Terça-feira da 2ª semana do Tempo Comum

Terça-Feira, 19 De Janeiro Cor litúrgica: Verde

6,10-20.

10 Irmãos: Deus não é injusto. Ele não pode esquecer o vosso trabalho e o amor que mostrastes pelo seu nome, colocando-vos ao serviço dos santos, no passado e no presente.
11 Desejamos, porém, que cada um de vós mostre o mesmo zelo, mantendo intacta a sua esperança até ao fim,
12 de modo que não vos torneis tíbios, mas imiteis aqueles que, pela fé e pela esperança, se tornam herdeiros dos bens prometidos.
13 Quando Deus fez a promessa a Abraão, como não tinha outro maior por quem jurar, jurou por Si próprio,
14 dizendo: «Eu te cumularei de bênçãos e multiplicarei a tua posteridade».
15 E, por ter perseverado pacientemente, Abraão alcançou a realização da promessa.
16 Os homens, de facto, juram por alguém maior que eles e o juramento é uma garantia que põe fim às suas contendas.
17 Por isso Deus, querendo mostrar solenemente aos herdeiros da promessa como era imutável o seu desígnio, comprometeu-Se com juramento.
18 Assim, por dois atos irrevogáveis, nos quais é impossível Deus mentir, nós temos um forte incentivo para nos refugiarmos firmemente na esperança proposta.
19 Nela tem a nossa alma uma âncora inabalável e segura, que penetra para além do véu,
20 onde entrou Jesus como nosso precursor, constituído sumo sacerdote para sempre segundo a ordem de Melquisedec.

111(110),1-2.4-5.9.10c.

R/ O Senhor jamais esquecerá a sua aliança.

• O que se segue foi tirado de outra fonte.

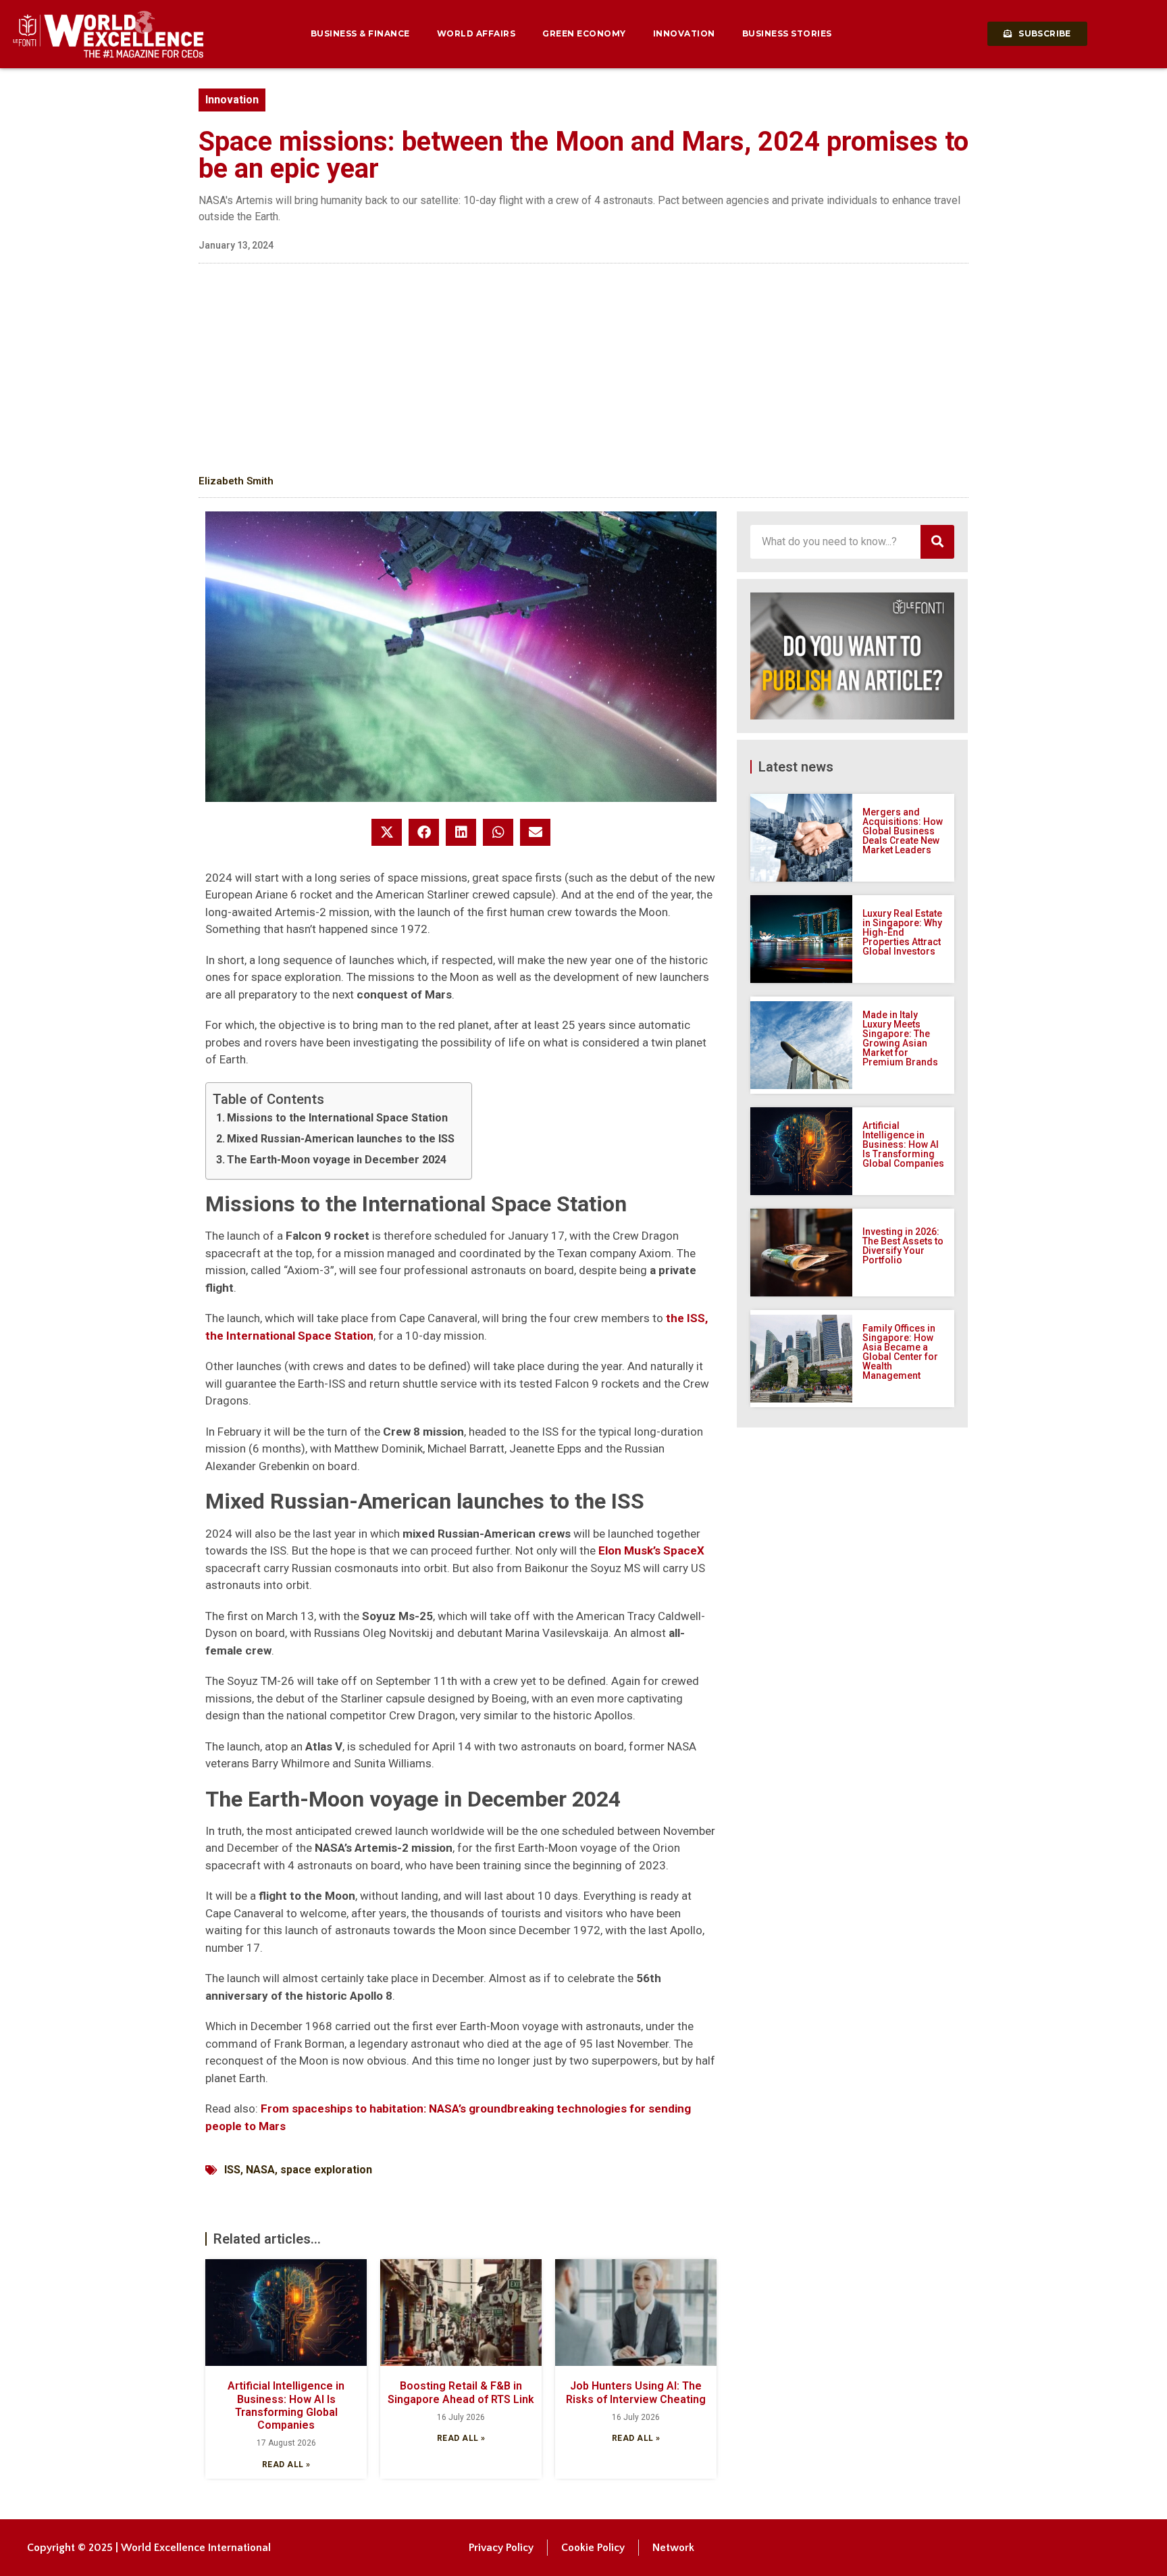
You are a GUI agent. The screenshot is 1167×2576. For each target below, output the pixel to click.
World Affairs (476, 33)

1 Louvarei o Senhor de todo o coração
no conselho dos justos e na assembleia.
2 Grandes são as obras do Senhor,
admiráveis para os que nelas meditam.

4 Instituiu um memorial das suas maravilhas:
o Senhor é misericordioso e compassivo.
5 Deu sustento àqueles que O temem
e jamais se esquecerá da sua aliança.

9 Enviou a redenção ao seu povo,
firmou com ele uma aliança eterna;
santo e venerável é o seu nome,
10 o louvor do Senhor permanece para sempre.

2,23-28.

23 Passava Jesus através das searas num dia de sábado e os discípulos, enquanto caminhavam, começaram a apanhar espigas.
24 Disseram-Lhe então os fariseus: «Vê como eles fazem ao sábado o que não é permitido».
25 Respondeu-lhes Jesus: «Nunca lestes o que fez David, quando teve necessidade e sentiu fome, ele e os seus companheiros?
26 Entrou na casa de Deus, no tempo do sumo sacerdote Abiatar, e comeu dos pães da proposição, que só os sacerdotes podiam comer, e também os deu aos companheiros».
27 E acrescentou: «O sábado foi feito para o homem e não o homem para o sábado.
28 Por isso, o Filho do homem é também Senhor do sábado».

Comentário ao Evangelho

«Recorda-te de santificar o sábado» (Ex 20,8)

A vida temporal, posto que boa e desejável, não é o fim para que fomos criados; mas é a via e o meio para aperfeiçoar, com o conhecimento da verdade e com a prática do bem, a vida do espírito. O espírito é que tem em si impressa a semelhança divina (cf Gn 1,26) e é nele que reside aquele principado em virtude do qual foi dado ao homem o direito de dominar as criaturas inferiores e de pôr ao seu serviço toda a Terra e todo o mar (cf Gn 1,28) [...]. Nisto todos os homens são iguais, e não há diferença alguma entre ricos e pobres, senhores e servos, monarcas e súbditos, «porque é o mesmo o Senhor de todos» (Rom 10,12)

A ninguém é lícito violar impunemente a dignidade do homem, do qual Deus mesmo dispõe com grande reverência, nem pôr-lhe impedimentos a que ele siga o caminho daquele aperfeiçoamento que é ordenado à obtenção da vida eterna e celestial. [...]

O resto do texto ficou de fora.